• What the task asks
In the entries that follow, the lines from the one with "ΑΘΛΗΤΙΣΜΟΣ (16, 108)" through the one with "[must] (11, 2270)" are the ones to write out, exactly and with both ends included. Nothing else should appear.

Top of Material provided

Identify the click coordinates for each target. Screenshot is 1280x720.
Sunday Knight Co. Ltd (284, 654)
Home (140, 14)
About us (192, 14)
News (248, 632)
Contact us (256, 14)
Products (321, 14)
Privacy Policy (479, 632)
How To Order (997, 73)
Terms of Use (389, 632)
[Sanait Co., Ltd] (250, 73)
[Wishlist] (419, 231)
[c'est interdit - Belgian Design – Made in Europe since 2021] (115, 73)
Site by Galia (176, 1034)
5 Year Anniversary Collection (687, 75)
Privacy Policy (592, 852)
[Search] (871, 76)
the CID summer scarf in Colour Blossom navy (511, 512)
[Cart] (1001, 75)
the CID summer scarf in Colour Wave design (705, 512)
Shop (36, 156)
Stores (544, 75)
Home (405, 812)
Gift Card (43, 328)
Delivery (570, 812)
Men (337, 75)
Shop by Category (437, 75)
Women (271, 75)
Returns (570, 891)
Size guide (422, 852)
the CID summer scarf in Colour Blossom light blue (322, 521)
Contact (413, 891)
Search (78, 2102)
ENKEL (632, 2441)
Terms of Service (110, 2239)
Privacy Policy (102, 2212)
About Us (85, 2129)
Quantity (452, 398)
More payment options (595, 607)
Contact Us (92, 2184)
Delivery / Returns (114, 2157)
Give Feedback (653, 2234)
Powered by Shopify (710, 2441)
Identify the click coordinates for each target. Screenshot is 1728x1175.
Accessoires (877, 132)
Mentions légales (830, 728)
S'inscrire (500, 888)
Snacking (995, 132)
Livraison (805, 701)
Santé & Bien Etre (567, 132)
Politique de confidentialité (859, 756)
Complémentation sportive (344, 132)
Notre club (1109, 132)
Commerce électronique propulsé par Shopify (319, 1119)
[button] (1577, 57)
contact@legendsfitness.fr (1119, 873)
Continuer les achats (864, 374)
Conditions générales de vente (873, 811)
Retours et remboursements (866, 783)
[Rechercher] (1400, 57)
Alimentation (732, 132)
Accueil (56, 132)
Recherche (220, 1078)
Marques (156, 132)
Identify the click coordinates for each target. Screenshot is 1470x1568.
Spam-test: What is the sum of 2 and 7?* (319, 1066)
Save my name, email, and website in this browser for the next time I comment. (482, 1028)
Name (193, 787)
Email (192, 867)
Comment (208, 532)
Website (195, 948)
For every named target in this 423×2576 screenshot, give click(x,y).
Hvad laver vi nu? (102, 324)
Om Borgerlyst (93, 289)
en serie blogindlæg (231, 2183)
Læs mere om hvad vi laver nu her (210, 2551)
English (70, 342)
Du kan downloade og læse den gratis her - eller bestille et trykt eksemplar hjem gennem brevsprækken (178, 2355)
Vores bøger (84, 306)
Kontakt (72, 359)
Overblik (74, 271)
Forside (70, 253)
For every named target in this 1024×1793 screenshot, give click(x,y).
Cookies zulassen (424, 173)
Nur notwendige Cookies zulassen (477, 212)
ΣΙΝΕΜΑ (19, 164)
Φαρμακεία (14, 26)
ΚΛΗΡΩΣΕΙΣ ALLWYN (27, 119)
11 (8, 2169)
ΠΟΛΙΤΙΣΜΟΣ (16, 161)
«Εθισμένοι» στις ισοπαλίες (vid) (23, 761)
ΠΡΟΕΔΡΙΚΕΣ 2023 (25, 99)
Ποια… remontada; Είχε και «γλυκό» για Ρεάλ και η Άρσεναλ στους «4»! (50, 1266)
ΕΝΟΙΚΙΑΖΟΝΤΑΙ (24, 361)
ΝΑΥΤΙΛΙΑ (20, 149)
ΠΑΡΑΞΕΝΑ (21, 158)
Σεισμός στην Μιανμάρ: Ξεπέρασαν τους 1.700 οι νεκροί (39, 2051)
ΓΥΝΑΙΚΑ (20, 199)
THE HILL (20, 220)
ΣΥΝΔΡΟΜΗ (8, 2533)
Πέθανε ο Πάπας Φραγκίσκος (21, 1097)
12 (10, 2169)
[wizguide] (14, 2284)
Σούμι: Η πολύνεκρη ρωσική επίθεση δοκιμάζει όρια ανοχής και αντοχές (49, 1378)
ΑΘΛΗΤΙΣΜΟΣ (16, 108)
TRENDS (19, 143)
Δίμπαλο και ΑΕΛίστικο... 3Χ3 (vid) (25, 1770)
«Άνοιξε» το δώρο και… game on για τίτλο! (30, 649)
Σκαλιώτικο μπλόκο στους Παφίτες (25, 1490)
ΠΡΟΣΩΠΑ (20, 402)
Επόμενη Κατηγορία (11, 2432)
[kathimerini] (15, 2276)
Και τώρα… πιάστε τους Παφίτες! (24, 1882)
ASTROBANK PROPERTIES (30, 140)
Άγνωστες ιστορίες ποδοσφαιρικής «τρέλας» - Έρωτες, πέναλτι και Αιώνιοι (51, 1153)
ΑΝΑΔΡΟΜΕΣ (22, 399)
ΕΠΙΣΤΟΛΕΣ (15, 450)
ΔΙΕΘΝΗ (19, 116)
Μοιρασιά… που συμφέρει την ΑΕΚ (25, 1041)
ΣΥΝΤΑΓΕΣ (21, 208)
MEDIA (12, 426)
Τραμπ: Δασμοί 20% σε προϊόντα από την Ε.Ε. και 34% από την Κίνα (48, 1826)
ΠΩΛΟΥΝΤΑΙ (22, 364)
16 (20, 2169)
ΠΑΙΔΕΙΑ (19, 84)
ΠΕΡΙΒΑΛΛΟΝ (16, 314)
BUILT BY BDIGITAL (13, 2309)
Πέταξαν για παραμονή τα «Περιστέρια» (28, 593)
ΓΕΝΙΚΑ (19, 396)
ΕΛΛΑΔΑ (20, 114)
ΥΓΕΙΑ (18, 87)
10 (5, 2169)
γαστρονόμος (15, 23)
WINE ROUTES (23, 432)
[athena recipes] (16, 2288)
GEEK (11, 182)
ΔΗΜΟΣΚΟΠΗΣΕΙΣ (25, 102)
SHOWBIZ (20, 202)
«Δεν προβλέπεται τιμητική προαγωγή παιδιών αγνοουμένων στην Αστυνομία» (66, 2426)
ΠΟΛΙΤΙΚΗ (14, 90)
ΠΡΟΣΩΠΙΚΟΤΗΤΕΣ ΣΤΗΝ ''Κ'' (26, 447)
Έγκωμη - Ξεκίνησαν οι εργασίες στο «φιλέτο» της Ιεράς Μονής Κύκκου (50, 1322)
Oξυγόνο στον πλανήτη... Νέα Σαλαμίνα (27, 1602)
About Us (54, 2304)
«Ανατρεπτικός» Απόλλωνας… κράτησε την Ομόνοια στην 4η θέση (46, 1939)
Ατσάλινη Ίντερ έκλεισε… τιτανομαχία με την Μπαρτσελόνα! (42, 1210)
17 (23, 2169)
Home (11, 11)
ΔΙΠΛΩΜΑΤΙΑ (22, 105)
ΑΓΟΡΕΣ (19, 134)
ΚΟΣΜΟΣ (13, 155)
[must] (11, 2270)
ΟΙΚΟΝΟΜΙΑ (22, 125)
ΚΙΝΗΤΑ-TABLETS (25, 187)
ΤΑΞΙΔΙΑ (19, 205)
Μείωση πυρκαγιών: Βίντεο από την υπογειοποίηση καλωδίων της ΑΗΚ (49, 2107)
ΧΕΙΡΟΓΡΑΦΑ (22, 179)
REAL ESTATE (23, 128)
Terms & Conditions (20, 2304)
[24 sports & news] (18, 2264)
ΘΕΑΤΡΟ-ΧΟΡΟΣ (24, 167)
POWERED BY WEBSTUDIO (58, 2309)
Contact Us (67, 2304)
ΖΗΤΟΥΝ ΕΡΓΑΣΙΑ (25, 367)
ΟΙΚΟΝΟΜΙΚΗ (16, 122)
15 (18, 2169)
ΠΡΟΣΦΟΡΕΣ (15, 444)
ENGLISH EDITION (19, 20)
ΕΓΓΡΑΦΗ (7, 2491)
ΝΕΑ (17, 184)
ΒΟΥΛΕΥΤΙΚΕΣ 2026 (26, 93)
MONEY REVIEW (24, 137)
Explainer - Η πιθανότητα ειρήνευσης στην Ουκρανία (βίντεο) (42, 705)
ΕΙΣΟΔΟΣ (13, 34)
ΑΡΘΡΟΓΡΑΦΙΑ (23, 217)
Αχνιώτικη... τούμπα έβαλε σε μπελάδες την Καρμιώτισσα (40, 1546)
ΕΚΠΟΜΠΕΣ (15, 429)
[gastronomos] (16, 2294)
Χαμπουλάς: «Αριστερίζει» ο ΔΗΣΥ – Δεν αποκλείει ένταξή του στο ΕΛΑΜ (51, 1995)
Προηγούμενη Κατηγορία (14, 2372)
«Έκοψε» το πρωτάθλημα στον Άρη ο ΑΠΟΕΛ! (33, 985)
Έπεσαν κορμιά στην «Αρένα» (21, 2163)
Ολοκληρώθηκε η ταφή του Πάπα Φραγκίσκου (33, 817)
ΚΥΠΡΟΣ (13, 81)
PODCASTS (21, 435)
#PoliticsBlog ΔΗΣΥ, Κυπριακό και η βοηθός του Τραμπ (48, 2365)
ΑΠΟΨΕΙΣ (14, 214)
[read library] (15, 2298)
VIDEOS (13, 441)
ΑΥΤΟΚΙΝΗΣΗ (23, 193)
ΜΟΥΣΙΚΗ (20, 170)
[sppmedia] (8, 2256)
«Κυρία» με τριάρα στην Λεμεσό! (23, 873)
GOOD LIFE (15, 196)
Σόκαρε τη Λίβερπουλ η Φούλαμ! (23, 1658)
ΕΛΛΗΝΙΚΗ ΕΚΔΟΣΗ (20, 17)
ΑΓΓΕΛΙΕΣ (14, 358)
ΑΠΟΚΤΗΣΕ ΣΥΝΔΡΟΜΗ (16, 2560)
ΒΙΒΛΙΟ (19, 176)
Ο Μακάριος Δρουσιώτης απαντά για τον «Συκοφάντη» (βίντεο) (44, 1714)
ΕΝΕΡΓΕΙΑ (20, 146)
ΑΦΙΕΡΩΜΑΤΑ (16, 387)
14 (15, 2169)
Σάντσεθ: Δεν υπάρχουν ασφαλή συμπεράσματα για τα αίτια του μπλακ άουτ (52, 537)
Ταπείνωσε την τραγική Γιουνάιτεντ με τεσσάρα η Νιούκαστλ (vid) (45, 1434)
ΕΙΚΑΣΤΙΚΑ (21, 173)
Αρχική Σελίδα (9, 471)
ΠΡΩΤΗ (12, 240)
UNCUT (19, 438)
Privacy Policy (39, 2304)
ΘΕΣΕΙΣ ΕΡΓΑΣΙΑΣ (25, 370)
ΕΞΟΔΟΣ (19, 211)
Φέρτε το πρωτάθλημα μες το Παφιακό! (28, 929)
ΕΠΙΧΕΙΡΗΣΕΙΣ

Bottom of Material provided

• Your solution
ΑΘΛΗΤΙΣΜΟΣ (16, 108)
TRENDS (19, 143)
Δίμπαλο και ΑΕΛίστικο... 3Χ3 (vid) (25, 1770)
«Άνοιξε» το δώρο και… game on για τίτλο! (30, 649)
Σκαλιώτικο μπλόκο στους Παφίτες (25, 1490)
ΠΡΟΣΩΠΑ (20, 402)
Επόμενη Κατηγορία (11, 2432)
[kathimerini] (15, 2276)
Και τώρα… πιάστε τους Παφίτες! (24, 1882)
ASTROBANK PROPERTIES (30, 140)
Άγνωστες ιστορίες ποδοσφαιρικής «τρέλας» - Έρωτες, πέναλτι και Αιώνιοι (51, 1153)
ΑΝΑΔΡΟΜΕΣ (22, 399)
ΕΠΙΣΤΟΛΕΣ (15, 450)
ΔΙΕΘΝΗ (19, 116)
Μοιρασιά… που συμφέρει την ΑΕΚ (25, 1041)
ΣΥΝΤΑΓΕΣ (21, 208)
MEDIA (12, 426)
Τραμπ: Δασμοί 20% σε προϊόντα από την Ε.Ε. και 34% από την Κίνα (48, 1826)
ΠΩΛΟΥΝΤΑΙ (22, 364)
16 (20, 2169)
ΠΑΙΔΕΙΑ (19, 84)
ΠΕΡΙΒΑΛΛΟΝ (16, 314)
BUILT BY BDIGITAL (13, 2309)
Πέταξαν για παραμονή τα «Περιστέρια» (28, 593)
ΓΕΝΙΚΑ (19, 396)
ΕΛΛΑΔΑ (20, 114)
ΥΓΕΙΑ (18, 87)
10 (5, 2169)
γαστρονόμος (15, 23)
WINE ROUTES (23, 432)
[athena recipes] (16, 2288)
GEEK (11, 182)
ΔΗΜΟΣΚΟΠΗΣΕΙΣ (25, 102)
SHOWBIZ (20, 202)
«Δεν προβλέπεται τιμητική προαγωγή παιδιών αγνοουμένων στην Αστυνομία» (66, 2426)
ΠΟΛΙΤΙΚΗ (14, 90)
ΠΡΟΣΩΠΙΚΟΤΗΤΕΣ ΣΤΗΝ ''Κ'' (26, 447)
Έγκωμη - Ξεκίνησαν οι εργασίες στο «φιλέτο» της Ιεράς Μονής Κύκκου (50, 1322)
Oξυγόνο στον πλανήτη... Νέα Σαλαμίνα (27, 1602)
About Us (54, 2304)
«Ανατρεπτικός» Απόλλωνας… κράτησε την Ομόνοια στην 4η θέση (46, 1939)
Ατσάλινη Ίντερ έκλεισε… τιτανομαχία με την Μπαρτσελόνα! (42, 1210)
17 (23, 2169)
Home (11, 11)
ΔΙΠΛΩΜΑΤΙΑ (22, 105)
ΑΓΟΡΕΣ (19, 134)
ΚΟΣΜΟΣ (13, 155)
[must] (11, 2270)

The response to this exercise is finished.